La fiesta de san Francisco Xavier es para nosotros los Misioneros Xaverianos un acontecimiento importante, es nuestro santo Patrono, pero sobre todo es nuestro modelo a seguir para que nuestra misión en la Iglesia sea fructuosa.
San Guido María Conforti al inspirarse en este santo, quiso continuar la misión que Francisco dejó inconclusa, es decir, llevar el Evangelio a China, y no sólo fue ahí, sino que ahora estamos en cuatro continentes y en veinte países. Esto nos da a entender que el espíritu de Xavier sigue vivo, pues, así como fue él en su vida, no se contentaba con evangelizar un sólo lugar, sino que quería llegar siempre a más y más gentes, así es como se continúa su sueño a través de nuestra “humilde Congregación”.
Al festejar a nuestro santo Patrono, este 3 de diciembre de 2020, queremos dar gracias a Dios por la inspiración, el ímpetu misionero y su incansable celo por las almas. Que todos los misioneros xaverianos del mundo entero podamos seguir sus pasos en los diferentes países donde estamos, y así construir juntos el Reino de Dios aquí en la tierra y merecer la felicidad eterna junto con todos aquellos que han recibido y aceptado el Evangelio.

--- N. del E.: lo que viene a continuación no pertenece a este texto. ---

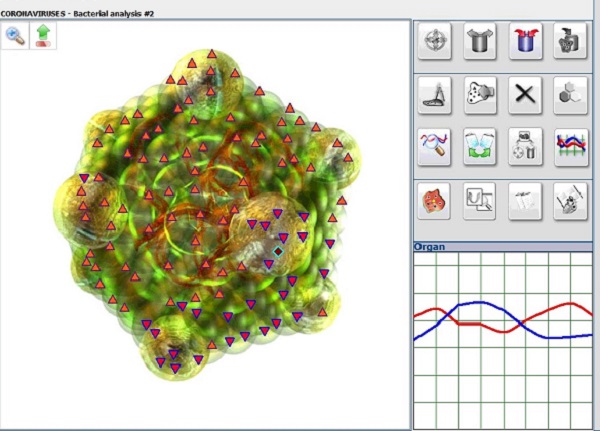Open graph magnifier with red-blue curves
Screen dimensions: 600x431
[436, 147]
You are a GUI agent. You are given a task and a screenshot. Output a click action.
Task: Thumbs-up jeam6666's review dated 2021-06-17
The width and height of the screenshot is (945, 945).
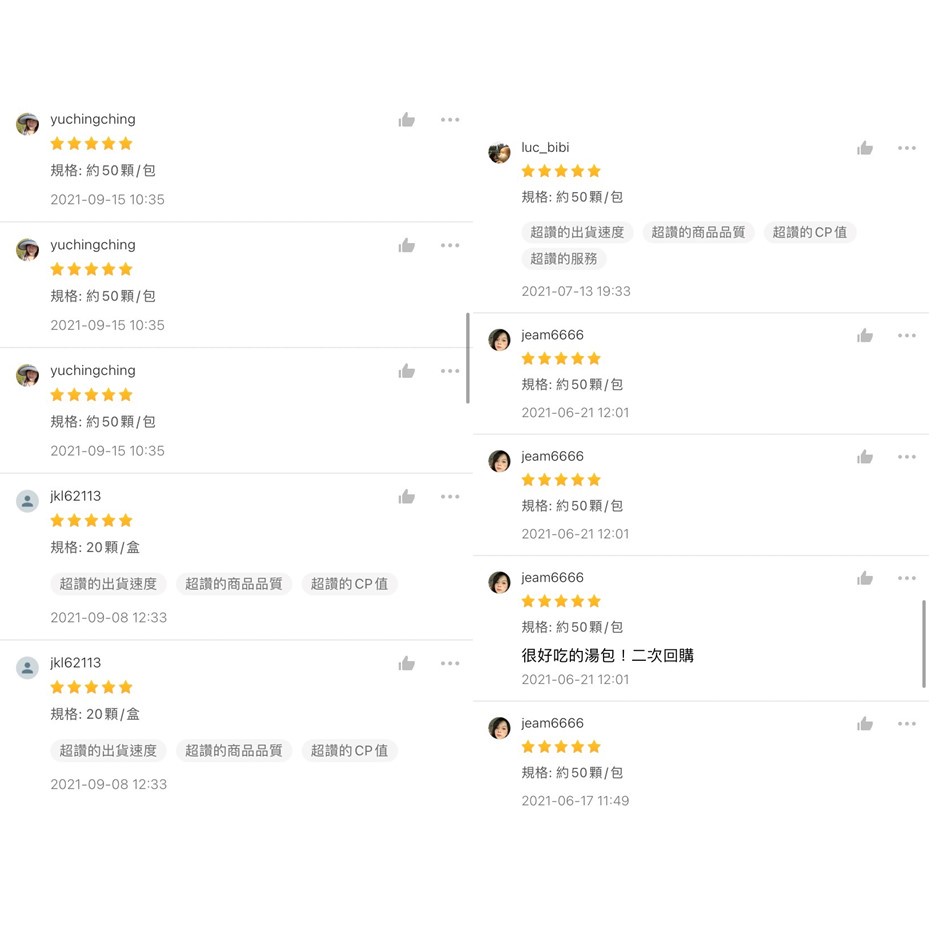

En este día también recordamos a todos nuestros bienhechores del mundo entero quienes desde los inicios de nuestra Congregación se han dado a la tarea de ayudarnos con sus oraciones y sus bienes materiales. A todos ellos va nuestro agradecimiento y nuestras plegarias en este día de fiesta. Dios los siga bendiciendo abundantemente y recuerden que nosotros somos misioneros con ustedes y ustedes son misioneros con nosotros.
Que por intercesión de san Francisco Xavier el Señor siga suscitando nuevos obreros a su mies y que la alegría del Evangelio siga llegando al mundo entero.